Finding associations among SNPS for prostate cancer using collaborative filtering

  • Authors:
  • Rohit Kugaonkar;Aryya Gangopadhyay;Yelena Yesha;Anupam Joshi;Yaacov Yesha;Michael Grasso;Mary Brady;Napthali Rishe

  • Affiliations:
  • University of Maryland Baltimore County, Baltimore, MD, USA;University of Maryland Baltimore County, Baltimore, MD, USA;University of Maryland Baltimore County, Baltimore, MD, USA;University of Maryland Baltimore County, Baltimore, MD, USA;University of Maryland Baltimore County, Baltimore, MD, USA;University Of Maryland School of Medicine, Baltimore, MD, USA;National Institute of Standards and Technology, Gaithersburg, MD, USA;Florida International University, Miami, FL, USA

  • Venue:
  • Proceedings of the ACM sixth international workshop on Data and text mining in biomedical informatics
  • Year:
  • 2012

Quantified Score

Hi-index 0.00

Visualization

Abstract

Prostate cancer is the second leading cause of cancer related deaths among men.
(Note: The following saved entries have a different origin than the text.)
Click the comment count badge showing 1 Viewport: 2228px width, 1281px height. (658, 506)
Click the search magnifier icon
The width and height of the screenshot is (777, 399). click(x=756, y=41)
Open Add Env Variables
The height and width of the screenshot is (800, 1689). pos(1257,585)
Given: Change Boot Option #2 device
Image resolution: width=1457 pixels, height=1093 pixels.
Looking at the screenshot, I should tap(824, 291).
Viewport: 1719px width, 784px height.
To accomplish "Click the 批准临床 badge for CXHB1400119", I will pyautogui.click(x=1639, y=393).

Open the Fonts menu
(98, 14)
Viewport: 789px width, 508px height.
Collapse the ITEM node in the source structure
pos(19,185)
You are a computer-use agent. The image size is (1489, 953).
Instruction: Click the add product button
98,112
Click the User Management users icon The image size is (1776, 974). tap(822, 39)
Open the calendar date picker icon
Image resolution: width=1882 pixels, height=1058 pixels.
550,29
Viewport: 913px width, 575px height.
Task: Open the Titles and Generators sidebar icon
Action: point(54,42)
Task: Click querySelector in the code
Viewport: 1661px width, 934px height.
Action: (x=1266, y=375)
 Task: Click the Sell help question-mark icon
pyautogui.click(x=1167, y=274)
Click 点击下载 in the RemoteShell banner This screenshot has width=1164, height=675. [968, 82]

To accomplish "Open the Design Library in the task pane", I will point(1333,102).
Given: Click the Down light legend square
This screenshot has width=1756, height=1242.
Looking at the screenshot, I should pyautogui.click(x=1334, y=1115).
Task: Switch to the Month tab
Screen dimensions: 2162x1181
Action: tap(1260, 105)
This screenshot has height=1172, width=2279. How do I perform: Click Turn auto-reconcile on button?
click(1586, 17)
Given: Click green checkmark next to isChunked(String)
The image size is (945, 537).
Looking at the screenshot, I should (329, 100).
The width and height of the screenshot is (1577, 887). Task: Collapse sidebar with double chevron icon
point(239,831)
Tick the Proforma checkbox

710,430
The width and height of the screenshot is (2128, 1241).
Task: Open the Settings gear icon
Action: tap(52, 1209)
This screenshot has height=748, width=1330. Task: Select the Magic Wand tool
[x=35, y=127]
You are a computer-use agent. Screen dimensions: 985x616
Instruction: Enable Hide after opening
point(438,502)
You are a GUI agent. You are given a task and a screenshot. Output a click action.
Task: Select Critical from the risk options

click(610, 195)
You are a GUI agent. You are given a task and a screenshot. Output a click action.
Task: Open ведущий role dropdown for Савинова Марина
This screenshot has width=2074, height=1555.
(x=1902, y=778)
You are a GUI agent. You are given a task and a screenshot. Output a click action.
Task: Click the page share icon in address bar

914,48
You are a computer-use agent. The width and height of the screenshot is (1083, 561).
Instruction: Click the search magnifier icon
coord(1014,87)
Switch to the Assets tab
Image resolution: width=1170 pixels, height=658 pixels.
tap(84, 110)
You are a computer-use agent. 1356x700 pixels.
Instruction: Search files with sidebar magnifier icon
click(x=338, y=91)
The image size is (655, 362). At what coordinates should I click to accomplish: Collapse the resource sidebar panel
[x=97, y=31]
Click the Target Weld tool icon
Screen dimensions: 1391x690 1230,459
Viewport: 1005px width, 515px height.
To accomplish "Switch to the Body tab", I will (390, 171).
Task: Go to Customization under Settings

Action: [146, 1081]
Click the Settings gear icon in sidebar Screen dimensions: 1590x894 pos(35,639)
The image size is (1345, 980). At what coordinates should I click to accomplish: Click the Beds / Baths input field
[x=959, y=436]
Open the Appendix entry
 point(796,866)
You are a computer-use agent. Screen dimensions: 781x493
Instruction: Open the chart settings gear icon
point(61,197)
Because of the slow growing nature of prostate cancer, sometimes surgical treatment is not required for less aggressive cancers. Recent debates over prostate-specific antigen (PSA) screening have drawn new attention to prostate cancer. Genome-based screening can potentially help in assessing the risk of developing prostate cancer. Due to the complicated nature of prostate cancer, studying the entire genome is essential to find genomic traits. Due to the high cost of studying all Single Nucleotide Polymorphisms (SNPs), it is essential to find tag SNPs which can represent other SNPs. Earlier methods to find tag SNPs using associations between SNPs either use SNP's location information or are based on data of very few SNP markers in each sample. Our study is based on 2300 samples with 550,000 SNPs each. We have not used SNP location information or any predefined standard cut-offs to find tag SNPs. Our approach is based on using collaborative filtering methods to find pairwise associations among SNPs and thus list top-N tag SNPs. We have found 25 tag SNPs which have highest similarities to other SNPs. In addition we found 16 more SNPs which have high correlation with the known high risk SNPs that are associated with prostate cancer. We used some of these newly found SNPs with 5 different classification algorithms and observed some improvement in prostate cancer prediction accuracy over using the original known high risk SNPs.